Mr. Kristol grew up in Brooklyn, N.Y. His father was in the garment trade and Mr. Kristol, like many of his bright contemporaries, attended City College of New York, then a hotbed of student radicalism.
He was a self-described student "Trotskyist," but soon after graduation rejected that label. Of his youthful leanings Mr. Kristol later wrote, "It was a useful inoculation that rendered me not only immune, but positively indifferent to the ideological chatter around me."
Any remaining faith in the masses was obliterated by his experience serving in the Army during World War II alongside "thugs or near-thugs."
"Again and again, and to my surprise, I found reasons to think better of the Army and less well of my fellow enlisted men," he wrote in 1993. "The Army may have radicalized Norman Mailer; it successfully de-radicalized me. It caused me to cease being a socialist."

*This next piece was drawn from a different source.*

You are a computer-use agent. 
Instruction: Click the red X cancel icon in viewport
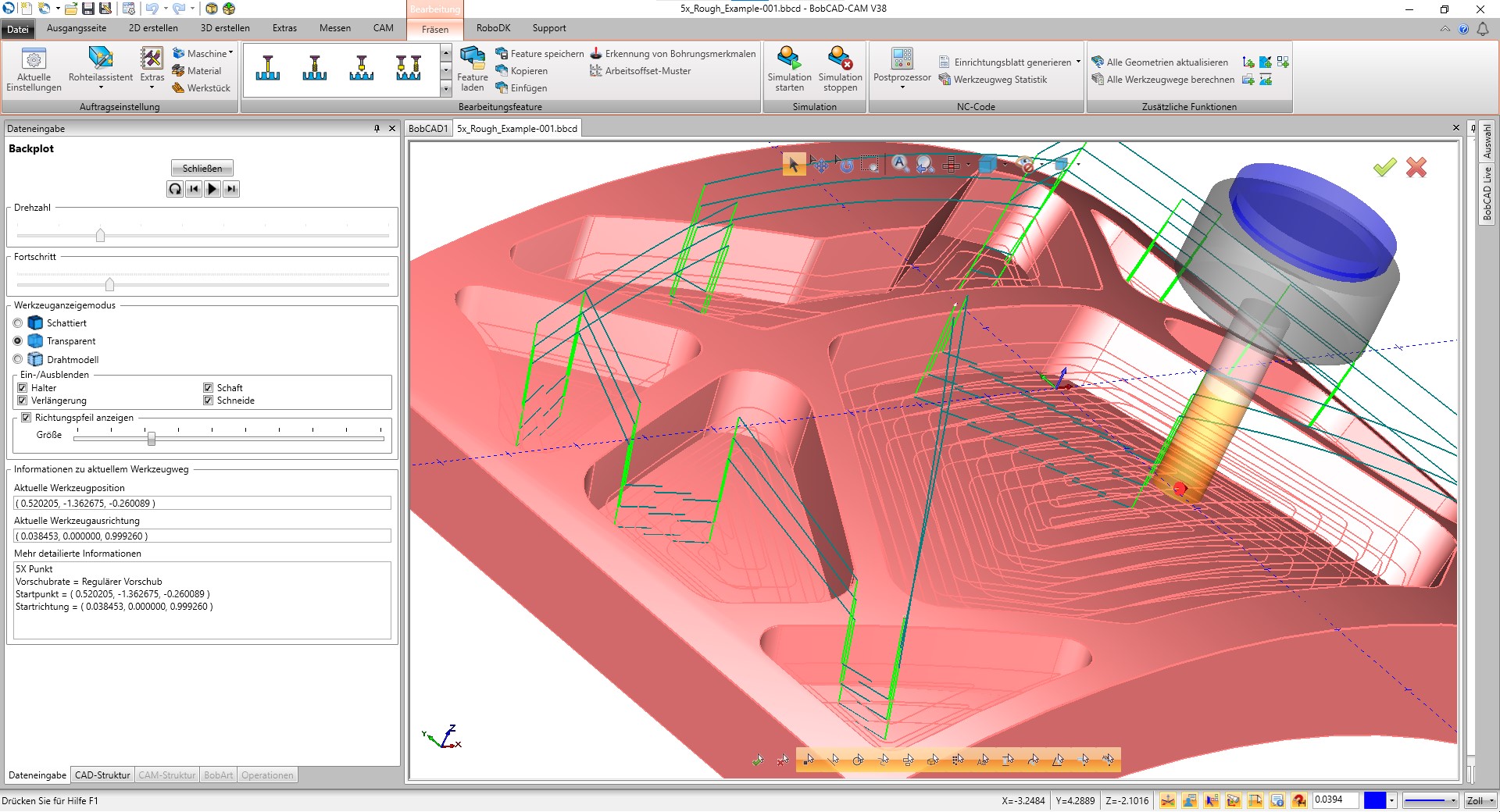1416,167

Energized by the writings of Lionel Trilling and Reinhold Niebuhr -- self-described liberals both, but thinkers critical of the human capacity for perfection -- Mr. Kristol became managing editor of Commentary in 1947.
In 1952, he left Commentary and traveled to England to found Encounter with the British poet Stephen Spender, as a counterblast to left-wing intellectual publications.

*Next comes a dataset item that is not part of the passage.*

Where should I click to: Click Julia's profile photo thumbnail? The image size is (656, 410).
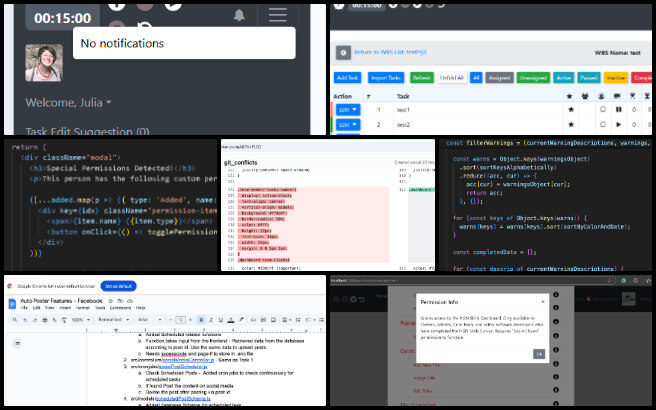point(44,63)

He returned to the U.S., and in 1965 founded the Public Interest, a quarterly journal he edited with Daniel Bell, a sociologist and friend from his City College days. The journal was hardly a bastion of right-wing thought, and Mr. Kristol identified himself more as a moderate than as a conservative.
In his 1972 book "On the Democratic Idea in America," he wrote, "I regard the exaggerated hopes we attach to politics as the curse of our age, just as I regard moderation as one of our vanishing virtues."

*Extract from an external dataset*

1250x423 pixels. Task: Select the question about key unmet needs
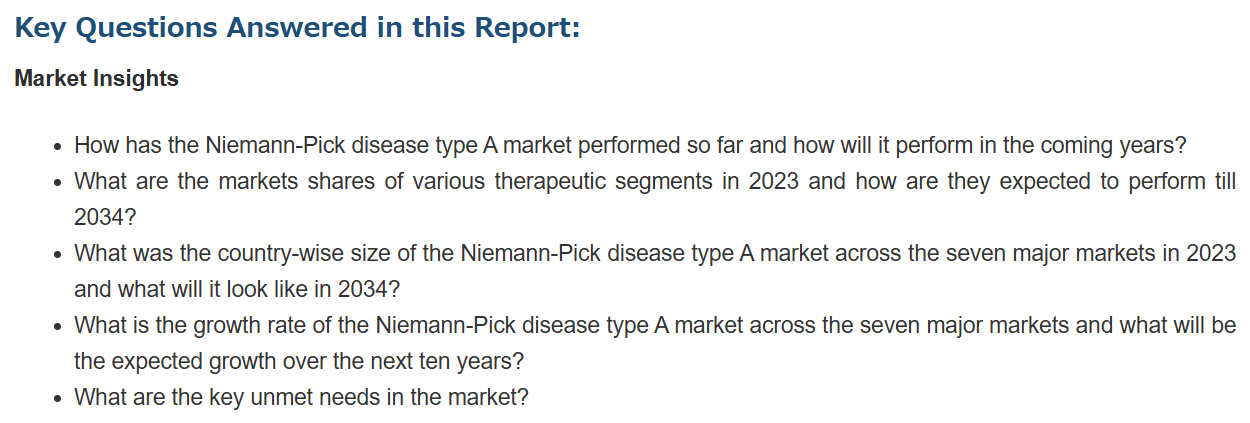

Later, though, his positions hardened. By 1993, he wrote, "What is wrong with liberalism is liberalism -- a metaphysics and a mythology that is woefully blind to human and political reality."
Paul Wolfowitz, former deputy defense secretary, said Mr. Kristol infused policy debates with a practical, "more fact-based" approach and showed thinkers that "it's not enough just to have a sense of what's right and what's wrong, you also have to have a sense of how the world works."
Nathan Glazer, another of the founders of the Public Interest, said Mr. Kristol had "a wonderful way of formulating things" and that his Trotskyist years had helped shape his work. "I think his conservatism is clearly inflected by where he came from and how he came to it," Mr. Glazer said.
Mr. Kristol is survived by his wife, Gertrude Himmelfarb, a noted historian often identified with the neoconservative movement, and his son, William Kristol, a former chief of staff for Vice President Dan Quayle and editor of the journal the Weekly Standard.
—John D. McKinnon contributed to this article.